WHAT IS EXPECTED => Transcribe nothing except the lines below that run from the one with "How do I perform: Select" to the one with "You are a computer-use agent.", ends included, and do not copy any picture.

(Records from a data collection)
+--

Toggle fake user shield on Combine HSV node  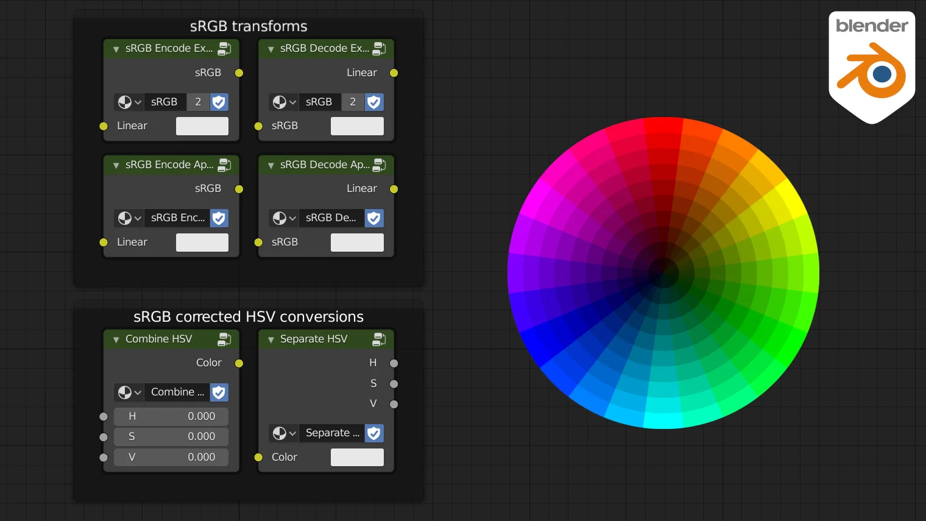point(219,392)
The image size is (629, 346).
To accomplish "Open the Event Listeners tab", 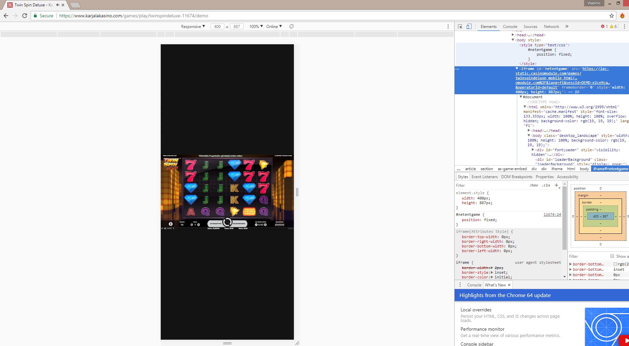I will [484, 177].
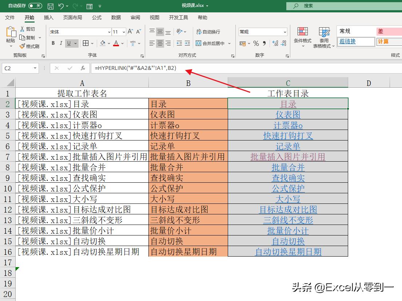Follow the 目录 hyperlink in cell C2
This screenshot has height=301, width=402.
pyautogui.click(x=287, y=104)
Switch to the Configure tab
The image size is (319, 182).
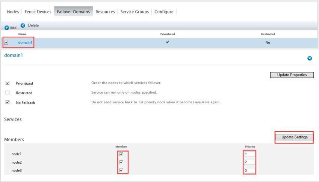(164, 12)
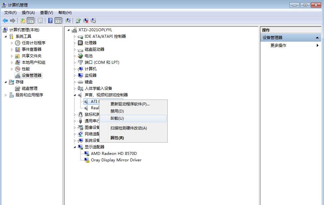Click the forward navigation arrow icon
The height and width of the screenshot is (205, 324).
pos(12,20)
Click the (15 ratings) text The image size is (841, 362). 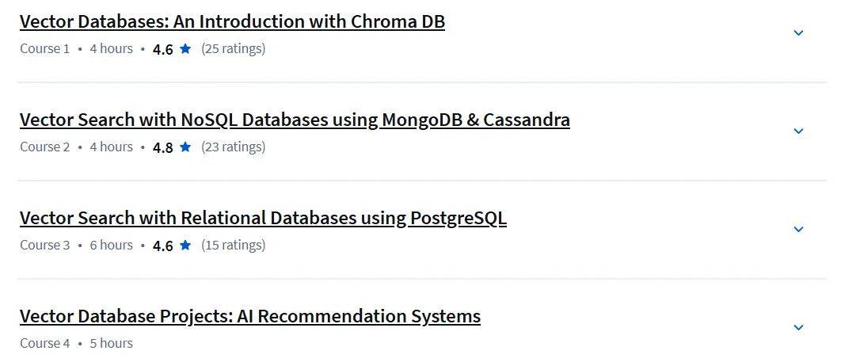tap(234, 245)
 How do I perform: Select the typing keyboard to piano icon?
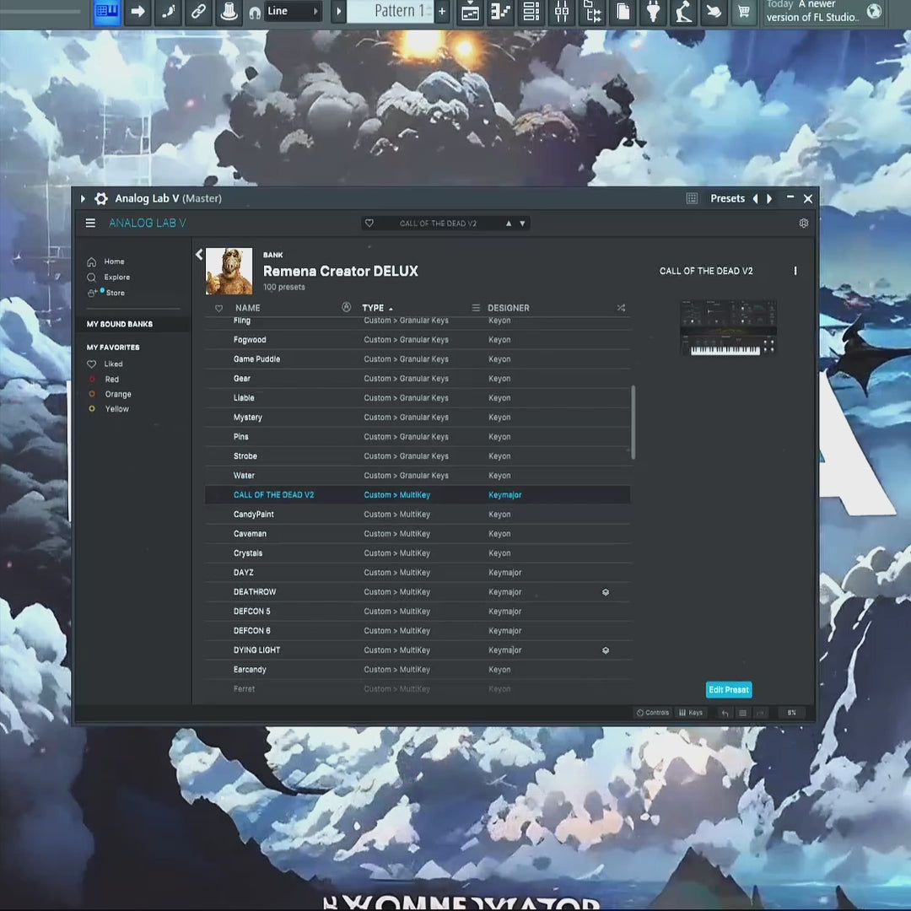[x=106, y=13]
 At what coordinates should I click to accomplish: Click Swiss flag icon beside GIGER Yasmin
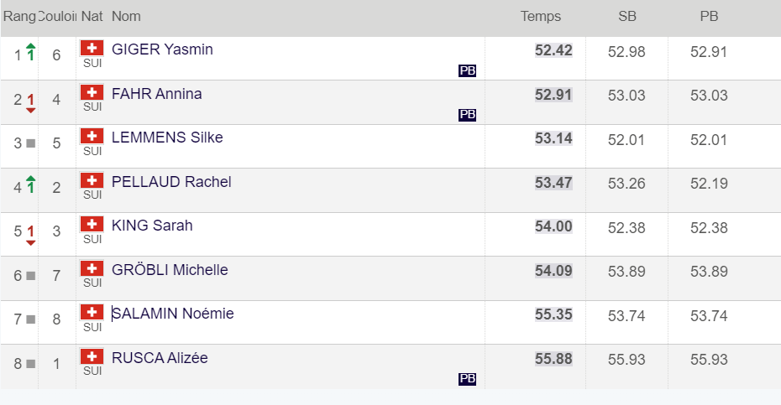pos(92,49)
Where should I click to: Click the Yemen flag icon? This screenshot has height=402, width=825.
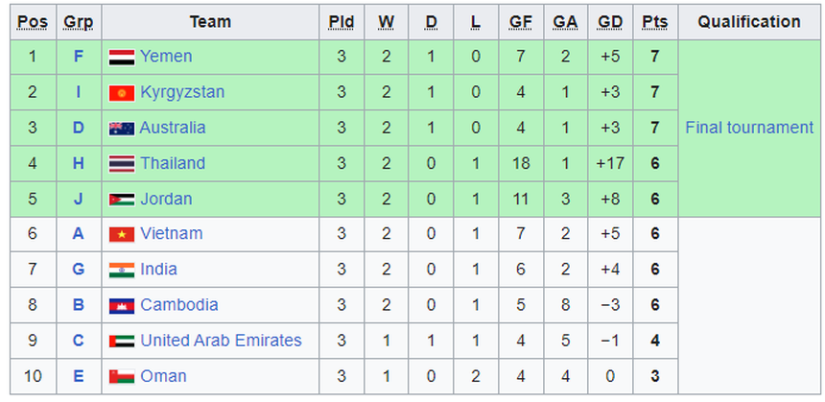[x=121, y=58]
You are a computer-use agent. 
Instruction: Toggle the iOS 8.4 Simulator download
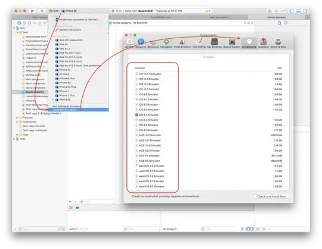[x=137, y=115]
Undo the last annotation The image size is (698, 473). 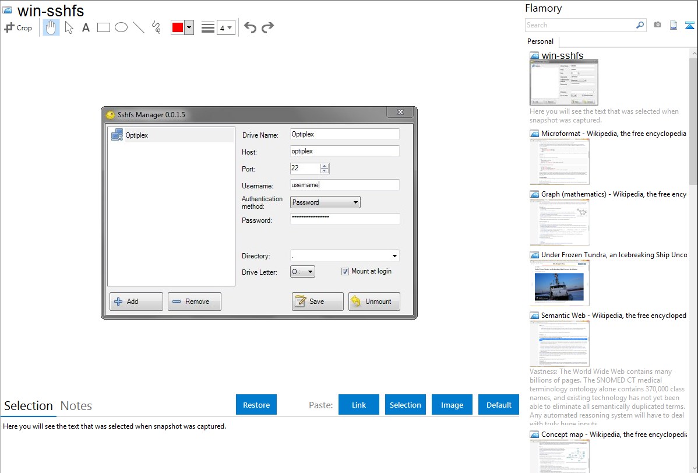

+--

COMPLETED TASK =>
 How do I perform: Select the typing keyboard to piano icon?
[x=106, y=13]
 At what coordinates should I click to accomplish: Click Swiss flag icon beside GIGER Yasmin
pos(92,49)
Where should I click to: Click the Yemen flag icon? This screenshot has height=402, width=825.
[x=121, y=58]
You are a computer-use agent. 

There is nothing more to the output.